Tasks and exercises:
A – Write out the passage of the SQL Server locking article between "Key is a row" and "will be locked.", inclusive.
B – Continue the article on SQL Server 7.0 locking from the point where it stops.

Document text:
Locking in SQL Server 7.0



Introduction

General details

Transaction Isolation Levels

Lock types

Locking optimizer hints

Lock Escalation

Deadlocks

Viewing locks (sp_lock, sp_lock2)

Literature



Introduction

In this article, I want to tell you about general details of
SQL Server 7.0 locking, about Transaction Isolation Levels,
what kind of Transaction Isolation Level exists, and how you
can set the appropriate Transaction Isolation Level, about
Lock types and Locking optimizer hints, about Lock Escalation,
about Deadlocks, and about how you can view locks with sp_lock
or sp_lock2 stored procedure.

General details

There are two units of data storage in SQL Server 7.0:

  • Page

  • Extent
  • SQL Server 7.0 stores data on the 8Kb data pages. Only 8060 bytes are
    used to store the user’s data, other space is used by SQL Server to
    store system information.

    When you insert a new row, and there is no space on the current data
    page to store this row, then new page will be created.

    Extent consists of eight 8 KB pages. When you create new table, then
    new Extent will be generated. In SQL Server 7.0, different objects can
    share an extent or an object can have its own extent(s). A table and
    index both have a minimum of two pages.

    SQL Server 7.0 can lock the following types of items:

  • RID

  • Key

  • Page

  • Extent

  • Table

  • Database
  • RID is a row identifier. It is used to individually lock a single row
    within a table.

    Key is a row lock within an index. Used to protect key ranges in
    serializable transactions.

    Page lock is a lock, when entire 8-KB data page or index page will
    be locked.

    Extent lock is only used for allocation. When it’s used, entire
    extent
    will be locked.

    Table lock is used when a large percentage of the table’s rows are
    queried or updated. This lock includes all table’s data and indexes.

    Database lock is used when you restore the database.

Data extract:
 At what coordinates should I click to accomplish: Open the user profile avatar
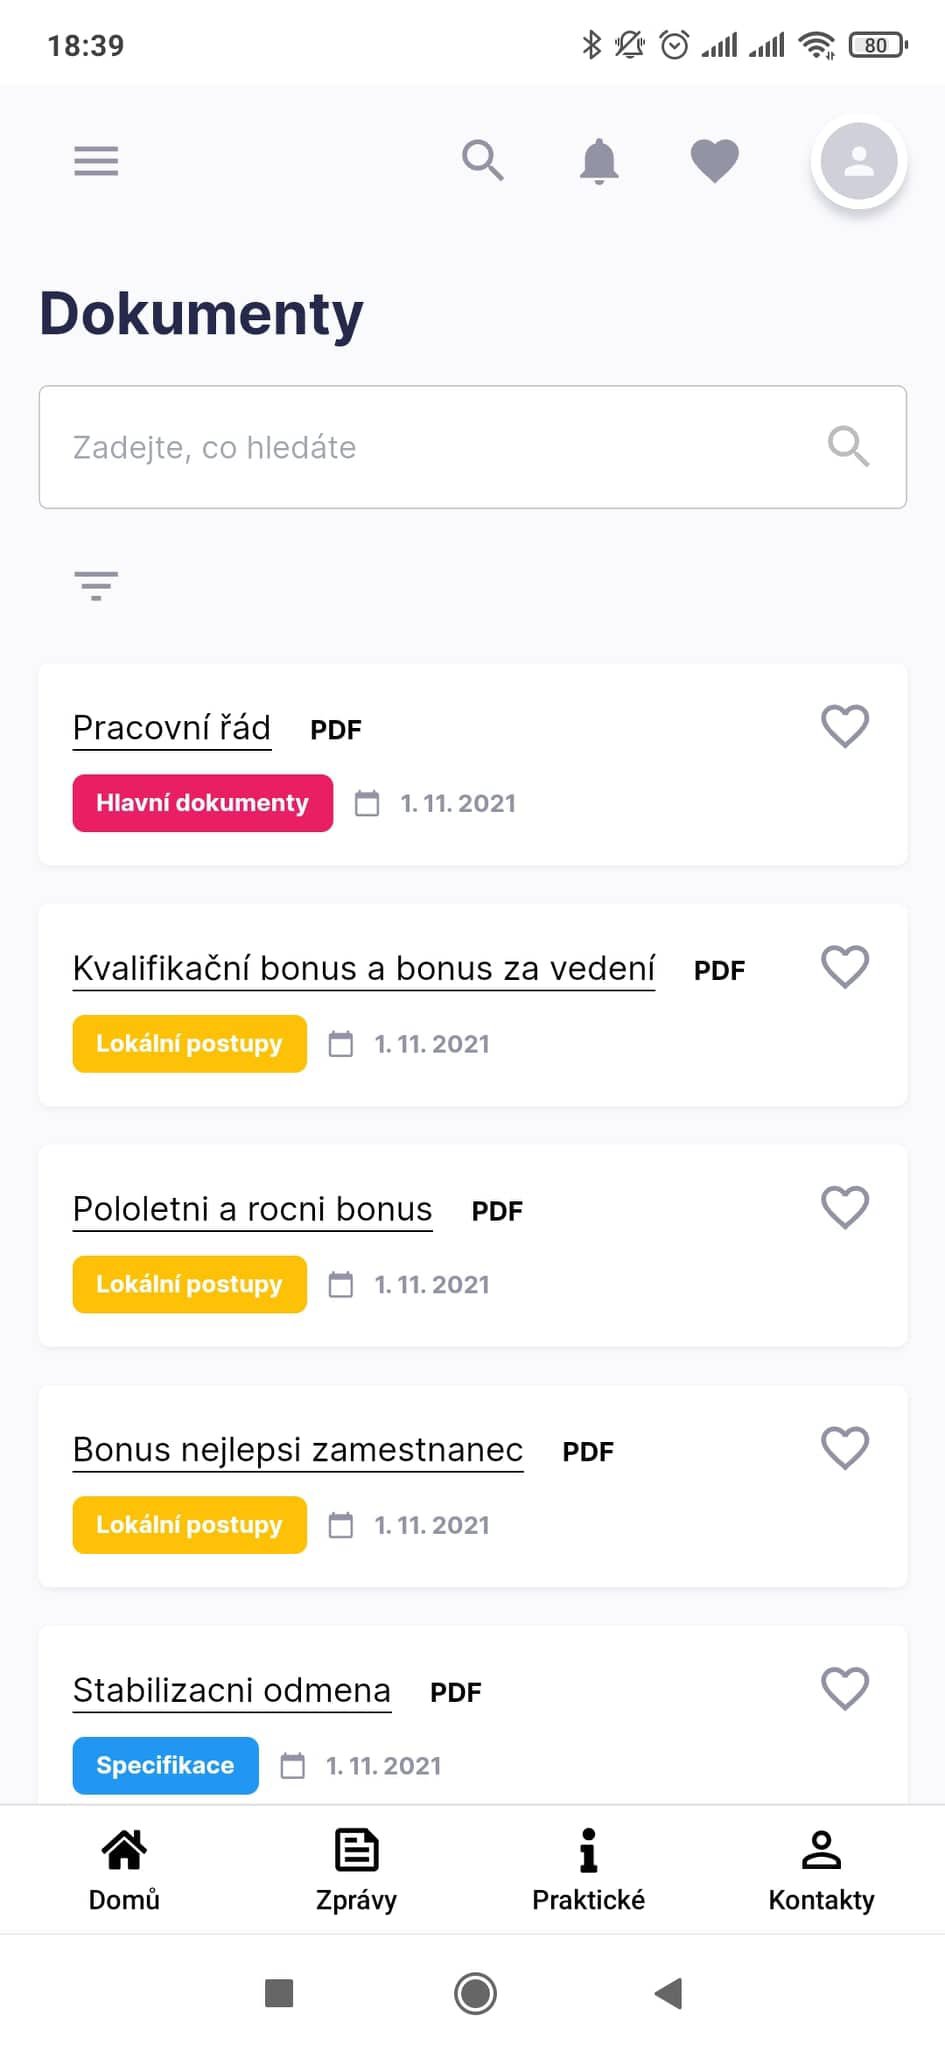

Responses by task:
A –
Key is a row lock within an index. Used to protect key ranges in
    serializable transactions.

    Page lock is a lock, when entire 8-KB data page or index page will
    be locked.

    Extent lock is only used for allocation. When it’s used, entire
    extent
    will be locked.

B –
    Transaction Isolation Levels

    There are four isolation levels:

  • READ UNCOMMITTED

  • READ COMMITTED

  • REPEATABLE READ

  • SERIALIZABLE
  • SQL Server 7.0 supports all of these Transaction Isolation Levels and can
    separate REPEATABLE READ and SERIALIZABLE.

    Let me to describe each isolation level.

    READ UNCOMMITTED

    When it’s used, SQL Server not issue shared locks while reading data. So,
    you
    can read an uncommitted transaction that might get rolled back later. This
    isolation level is also called dirty read. This is the lowest isolation
    level.
    It ensures only that a physically corrupt data will not be read.

    READ COMMITTED

    This is the default isolation level in SQL Server. When it’s used, SQL
    Server
    will use shared locks while reading data. It ensures that a physically
    corrupt
    data will not be read and will never read data that another application has
    changed and not yet committed, but it not ensures that the data will not be
    changed before the end of the transaction.

    REPEATABLE READ

    When it’s used, then dirty reads and nonrepeatable reads cannot occur.
    It means that locks will be placed on all data that is used in a query,
    and another transactions cannot update the data.

    This is the definition of nonrepeatable read from SQL Server Books Online:


    nonrepeatable read
    When a transaction reads the same row more than one time, and between the
    two (or more) reads, a separate transaction modifies that row. Because the
    row was modified between reads within the same transaction, each read
    produces different values, which introduces inconsistency.

    SERIALIZABLE

    Most restrictive isolation level. When it’s used, then phantom values cannot
    occur. It prevents other users from updating or inserting rows into the data
    set until the transaction is complete.

    This is the definition of phantom from SQL Server Books Online:


    phantom
    Phantom behavior occurs when a transaction attempts to select a row that
    does not exist and a second transaction inserts the row before the first
    transaction finishes. If the row is inserted, the row appears as a phantom
    to the first transaction, inconsistently appearing and disappearing.

    You can set the appropriate isolation level for an entire SQL Server session
    with the SET TRANSACTION ISOLATION LEVEL statement.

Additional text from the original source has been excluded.